Melatonin receptors and ligands

The goal of the article is to provide a clearer understanding of how melatonin and its related analogs interact with melatonin receptors with the hope of developing important tools and agents of significant clinical and scientific importance. The review provides a compilation of the currently published melatonergic ligands and their relative affinities for melatonin receptors and discusses the importance of developing reversible, high-affinity, and subtype selective melatonin receptor antagonists. In addition, the review discusses the utility of developing high-affinity charged melatonergic ligands and irreversible ligands. Finally, the review discusses some of the problems associated with the current models used to study receptor pharmacology and function. As the availability of tools increases in the melatonin receptor field, a great body of knowledge is also gained about the structure of the melatonin receptor and the role that specific melatonin receptor subtypes have in physiologic processes. Further design, synthesis, and application of melatonergic ligands will lead us to a clearer understanding of the role that melatonin and its receptors play in humans.

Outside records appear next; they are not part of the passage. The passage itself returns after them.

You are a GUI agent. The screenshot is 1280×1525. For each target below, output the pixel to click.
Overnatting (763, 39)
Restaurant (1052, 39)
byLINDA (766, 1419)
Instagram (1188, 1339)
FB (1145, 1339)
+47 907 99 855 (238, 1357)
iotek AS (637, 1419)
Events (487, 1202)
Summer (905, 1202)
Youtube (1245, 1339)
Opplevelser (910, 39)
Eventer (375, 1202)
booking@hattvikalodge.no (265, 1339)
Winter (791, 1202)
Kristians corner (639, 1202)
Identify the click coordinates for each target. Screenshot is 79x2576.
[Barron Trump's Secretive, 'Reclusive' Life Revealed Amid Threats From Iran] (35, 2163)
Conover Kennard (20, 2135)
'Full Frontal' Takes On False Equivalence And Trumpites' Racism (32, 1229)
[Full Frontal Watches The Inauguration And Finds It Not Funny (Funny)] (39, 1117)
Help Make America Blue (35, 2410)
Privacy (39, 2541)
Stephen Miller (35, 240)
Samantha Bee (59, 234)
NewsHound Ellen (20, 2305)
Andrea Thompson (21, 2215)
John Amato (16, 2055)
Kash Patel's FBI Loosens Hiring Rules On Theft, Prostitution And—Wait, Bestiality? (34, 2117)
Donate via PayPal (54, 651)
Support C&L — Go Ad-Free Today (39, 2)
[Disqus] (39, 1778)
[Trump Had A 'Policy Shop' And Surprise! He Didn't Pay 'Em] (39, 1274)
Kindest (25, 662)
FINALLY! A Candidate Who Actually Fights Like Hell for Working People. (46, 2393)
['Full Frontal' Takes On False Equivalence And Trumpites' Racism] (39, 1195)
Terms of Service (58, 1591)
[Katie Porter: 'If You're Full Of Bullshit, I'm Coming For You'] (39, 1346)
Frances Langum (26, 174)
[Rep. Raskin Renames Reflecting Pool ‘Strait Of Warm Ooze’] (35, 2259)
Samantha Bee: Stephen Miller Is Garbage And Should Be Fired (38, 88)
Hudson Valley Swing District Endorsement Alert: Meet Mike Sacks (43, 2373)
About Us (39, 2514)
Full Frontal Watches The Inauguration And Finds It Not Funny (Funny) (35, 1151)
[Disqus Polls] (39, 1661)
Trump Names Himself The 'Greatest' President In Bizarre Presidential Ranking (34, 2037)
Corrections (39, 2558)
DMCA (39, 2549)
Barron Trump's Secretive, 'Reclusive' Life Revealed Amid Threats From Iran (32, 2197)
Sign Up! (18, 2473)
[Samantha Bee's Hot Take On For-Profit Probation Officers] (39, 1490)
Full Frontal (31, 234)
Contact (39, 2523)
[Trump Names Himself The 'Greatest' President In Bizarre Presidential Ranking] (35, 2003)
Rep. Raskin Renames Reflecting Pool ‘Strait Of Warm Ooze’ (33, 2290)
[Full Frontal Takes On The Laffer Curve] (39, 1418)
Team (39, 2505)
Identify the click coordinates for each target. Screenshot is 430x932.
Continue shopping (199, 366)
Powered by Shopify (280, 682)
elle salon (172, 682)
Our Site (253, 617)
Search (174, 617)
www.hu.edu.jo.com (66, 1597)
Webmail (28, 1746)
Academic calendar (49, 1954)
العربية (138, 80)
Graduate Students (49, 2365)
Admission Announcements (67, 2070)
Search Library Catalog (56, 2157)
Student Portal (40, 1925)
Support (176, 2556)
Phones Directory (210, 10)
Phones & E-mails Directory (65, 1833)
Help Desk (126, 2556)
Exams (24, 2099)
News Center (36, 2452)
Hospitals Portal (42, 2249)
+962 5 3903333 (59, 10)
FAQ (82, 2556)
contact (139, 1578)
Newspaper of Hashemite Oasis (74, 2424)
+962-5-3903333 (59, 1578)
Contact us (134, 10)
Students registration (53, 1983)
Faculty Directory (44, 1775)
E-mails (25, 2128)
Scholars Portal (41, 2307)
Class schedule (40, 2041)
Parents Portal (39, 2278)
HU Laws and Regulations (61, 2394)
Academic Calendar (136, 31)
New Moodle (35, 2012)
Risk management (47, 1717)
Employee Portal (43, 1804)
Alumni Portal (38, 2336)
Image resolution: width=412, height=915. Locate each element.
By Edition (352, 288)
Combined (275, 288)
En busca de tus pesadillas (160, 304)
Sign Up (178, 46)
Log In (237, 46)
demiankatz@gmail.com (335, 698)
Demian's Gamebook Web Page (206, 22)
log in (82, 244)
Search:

Mutagenesis of human Mel1a melatonin receptor expressed in yeast reveals domains important for receptor function

A yeast functional colorimetric assay was employed to test the effects of site-directed point mutations on the function of the human Mel1a melatonin receptor. Seven mutants were created in transmembrane domains III, V, and VII of the receptor to test the rhodopsin-based model of melatonin recognition. Two mutants in transmembrane domains III and VI were created to investigate the mechanisms of G protein activation in the melatonin receptor. Mutations in transmembrane domain V either potentiated agonist efficiencies (H195A) or totally abolished all responses to tested compounds (V192T+H195A). Mutation N124A in the conserved NRY motif in the end of transmembrane domain III seriously impaired receptor activation. Several mutants were found to have decreased ability to activate functional responses, reflecting the importance of these residues for receptor function. These data also suggest that activation of the receptor involves interaction of the 5-methoxy group of melatonin with the conserved histidine H195 in transmembrane domain V.